W miniony weekend doszło do meczu na szczycie, w którym Sir Safety Perugia pokonał Cucine Lube Civitanova. W pozostałych meczach niespodziewaną porażkę poniósł Itas Trentino. Żaden z pojedynków nie zakończył się tie-breakiem, a pauzował Consar Ravenna.
W meczu na szczycie Sir Safety Perugia potrzebował trzech setów, aby pokonać Cucine Lube Civitanova. Najwięcej walki było w trzeciej odsłonie, która zakończyła się batalią na przewagi. Mimo że goście popełnili znacznie mniej błędów, to kluczem do sukcesu gospodarzy okazała się zagrywka i 12 bloków. Ich liderem był Wilfredo Leon, który zdobył 22 punkty.

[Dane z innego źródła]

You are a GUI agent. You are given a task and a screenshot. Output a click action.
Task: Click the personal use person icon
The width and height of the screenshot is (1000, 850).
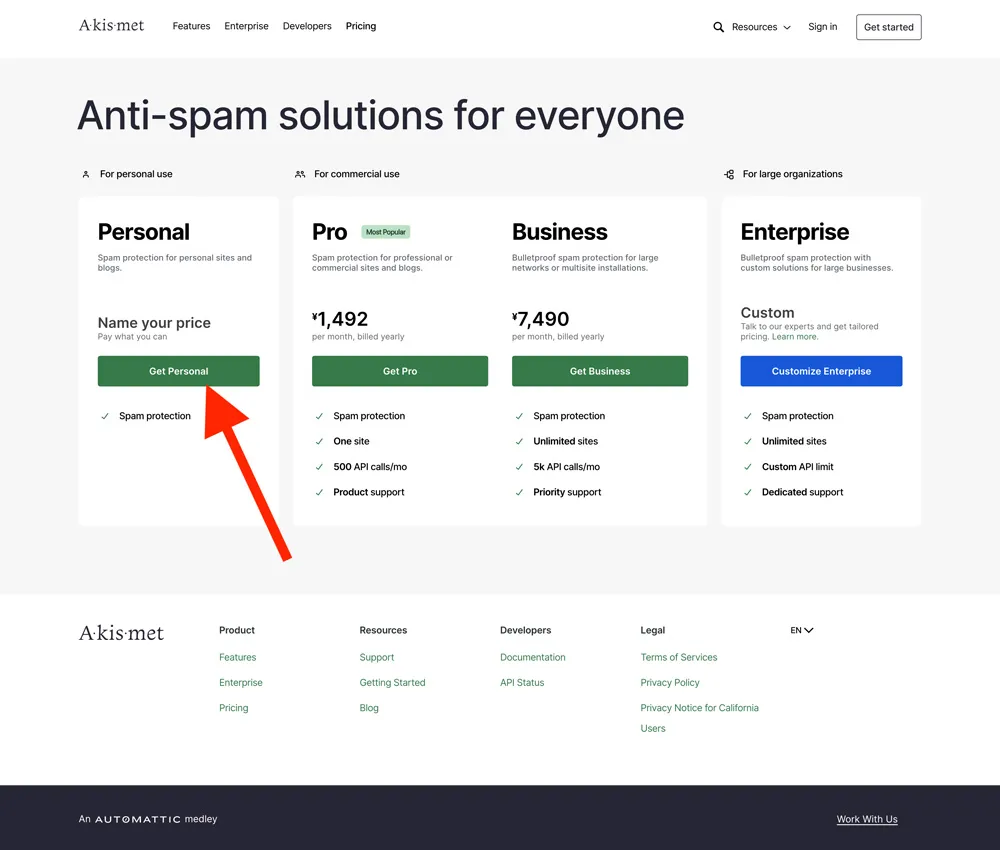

Polak popisał się aż 5 blokami, 2 asami serwisowymi, a w ataku uzyskał 56% skuteczności. Nieco słabiej spisał się w przyjęciu, w którym popełnił 1 błąd, uzyskując 40% skuteczności. Z kolei w szeregach Cucine Lube zabrakło zawodnika, który dałby drużynie sygnał do walki, a najwięcej, bo 12 oczek zapisał na koncie Osmany Juantorena.
Niespodziankę sprawił Top Volley Cisterna, który we własnej hali rozprawił się z Itasem Trentino. Do wygranej potrzebował zaledwie trzech setów. Kluczem do niej okazała się mniejsza liczba błędów własnych, a gościom zabrakło skuteczności w ataku. Mimo że aż 22 punkty zdobył Alessandro Michieletto, to Itas musiał pogodzić się z porażką. Do zwycięstwa gospodarzy poprowadził Stephen Maar, który wywalczył 15 oczek.
Tonno Callipo Vibo Valentia przegrała u siebie w trzech setach z Gas Sales Piacenza. Nie pomogło jej 21 punktów Yuji Nishidy oraz mniejsza liczba błędów własnych. W samej zagrywce przyjezdni popełnili ich aż 22, ale nie przeszkodziło im to w odniesieniu zwycięstwa. Pomogła im w tym ponad 50% skuteczność w ataku, a pierwsze skrzypce w ich szeregach grał Adis Lagumdzija, który wywalczył 14 oczek.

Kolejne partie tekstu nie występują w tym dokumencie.